Toute vérité n'est que perception

Le magazine Vogue est en pâmoison devant Marissa Mayer au point d’oublier toute exigence journalistique

Le magazine publie un portrait de la dirigeante de Yahoo! qui en révèle au moins autant sur lui que sur son sujet.

Ce portrait illustre deux évolutions regrettables d’une partie de la presse.

La première a trait à la starification des acteurs de l’actualité. Dans la compétition effrénée à laquelle elle est soumise, la presse aborde de plus en plus des sujets sérieux en utilisant les codes du monde du divertissement, au premier rang desquels la starification.

Certes, Vogue n’est pas un magazine économique et il ne fallait pas s’attendre à ce que le portrait de Marissa Mayer y soit traité sous le même angle que dans Bloomberg Businessweek. Mais on atteint cependant ici un nouveau sommet en matière de peopolisation d’un dirigeant d’entreprise, une approche à laquelle Marissa Mayer s’est toujours livrée sans compter et qui est en (grande) partie à l’origine de sa notoriété et, partant, de sa nomination à la tête de Yahoo! (lire ici).

Le plus étonnant dans la starification de Mayer réalisée par Vogue est la photo qui illustre l’article (voir ci-dessous), un magnifique cliché qui présente la patronne de Yahoo! comme un mannequin dans une pause aussi travaillée – vous noterez que je ne vais pas jusqu’à écrire “retravaillée” – que lascive. Marissa Mayer affirme qu’elle n’est pas féministe et on veut bien la croire après avoir vu cette image qui l’objectifie sans retenue malgré la timidité dont elle proclame, dans le même article, souffrir depuis toujours.

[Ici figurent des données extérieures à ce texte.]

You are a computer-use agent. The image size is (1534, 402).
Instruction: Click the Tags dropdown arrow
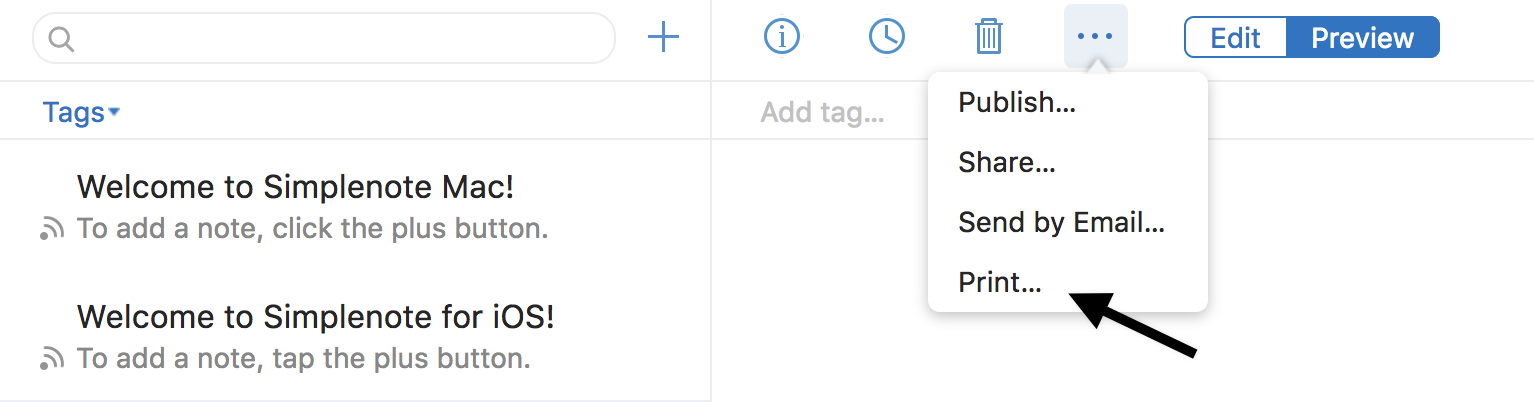tap(114, 112)
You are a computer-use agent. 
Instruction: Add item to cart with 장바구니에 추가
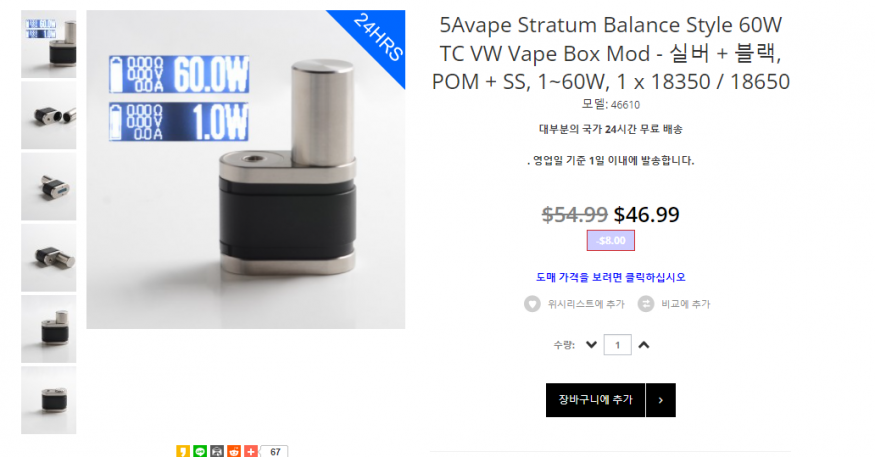(595, 400)
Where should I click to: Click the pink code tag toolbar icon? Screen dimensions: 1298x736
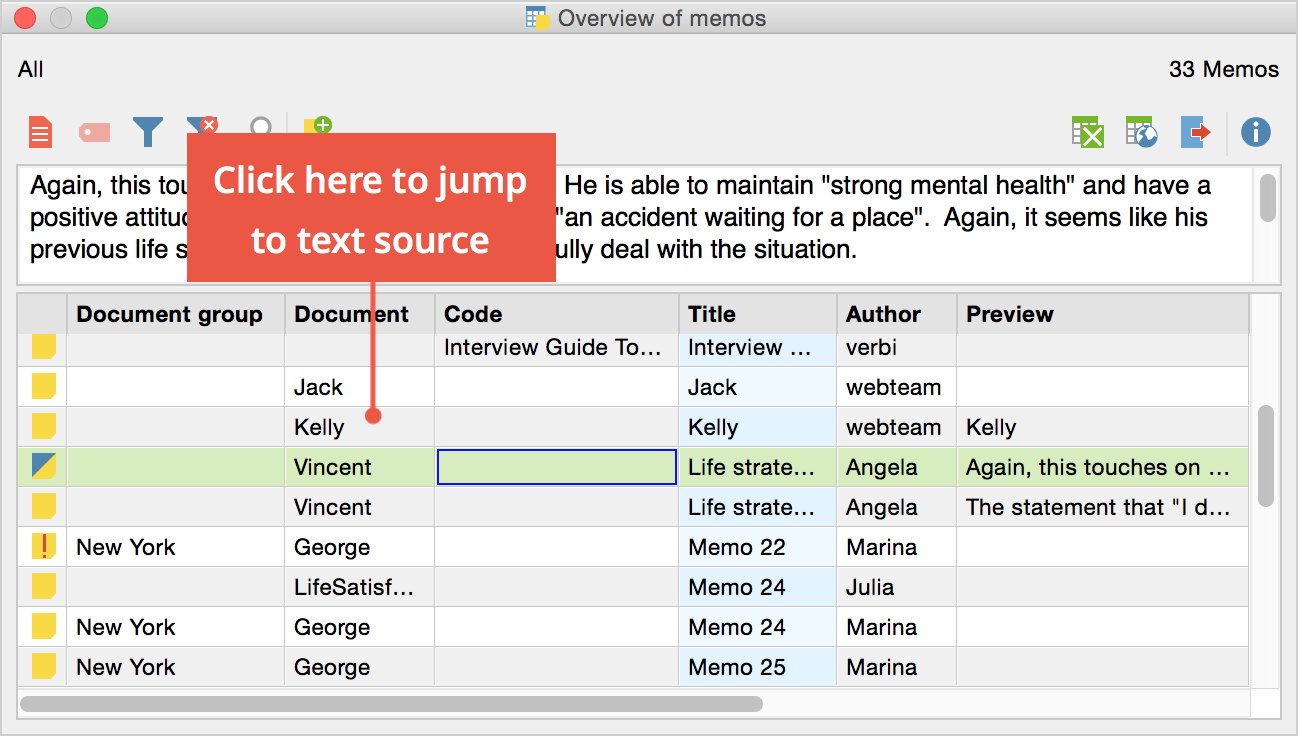coord(94,132)
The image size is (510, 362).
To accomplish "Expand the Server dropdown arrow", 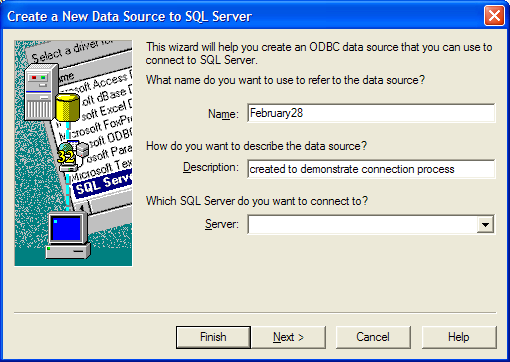I will point(485,225).
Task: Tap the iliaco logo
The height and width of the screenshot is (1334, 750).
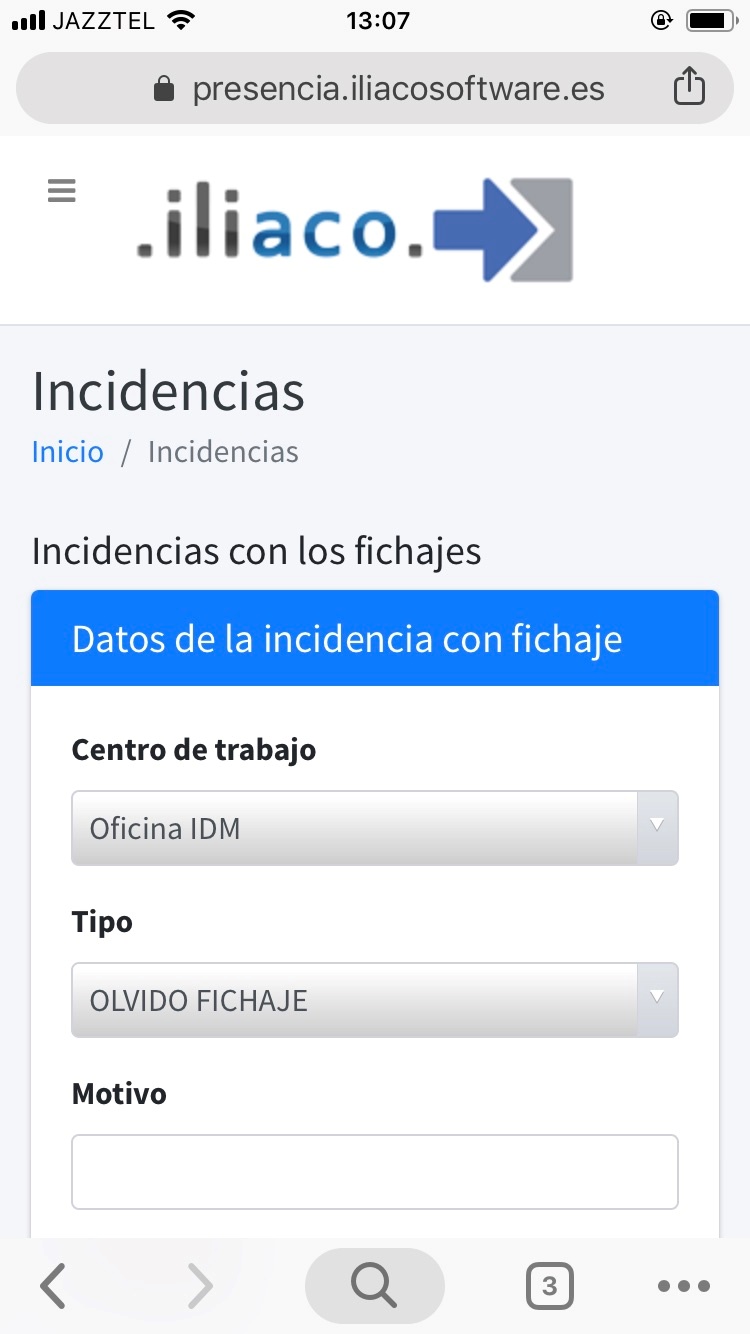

Elle confirme en tout cas que, à défaut d’être féministe, elle est égotiste. Mais ce n’est pas un scoop dont pourra se gratifier Vogue, tant l’autolâtrie de notre dirigeante-mannequin était déjà connue. On peut d’ailleurs penser que Marissa Mayer est plus flattée personnellement d’être ainsi mise en vedette dans Vogue qu’elle ne serait satisfaite professionnellement de l’être dans WIRED, Fast Company, FORTUNE ou The Harvard Business Review. Il faut dire que ces magazines seraient peut-être plus regardants sur sa substance que sur sa seule apparence, ce qui m’amène à mon second point.

Marissa Mayer - (CC) Vogue

Marissa Mayer – (CC) Vogue

La seconde évolution d’une partie de la presse illustrée par cet article concerne la perte de recul. Comme la première évolution soulignée plus haut, elle est destinée à faire vendre. Dans le cas du portrait de celle qui est qualifiée de “PDG du moment“, la perte de recul est complémentaire de la starification : il est en effet plus facile de starifier la patronne de Yahoo! en regardant son action à travers un filtre positif. La nuance est la plus sûre ennemie du culte de la personnalité.

On est ainsi gratifié dans cet article d’affirmations telles que “en acquérant Tumblr, le plus branché des réseaux sociaux, Mayer a résolu le double problème de la démographie et de l’image vieillissantes de Yahoo! avec un seul coup à un milliard de dollars“. Plus encore que le fait que Tumblr soit le plus branché des réseaux sociaux, il est éminemment discutable que l’acquisition de ce site ait résolu les deux problèmes de Yahoo! évoqués par Vogue. C’est certes ce que Marissa Mayer veut faire croire mais il est beaucoup trop tôt pour le dire (lire ici à ce sujet).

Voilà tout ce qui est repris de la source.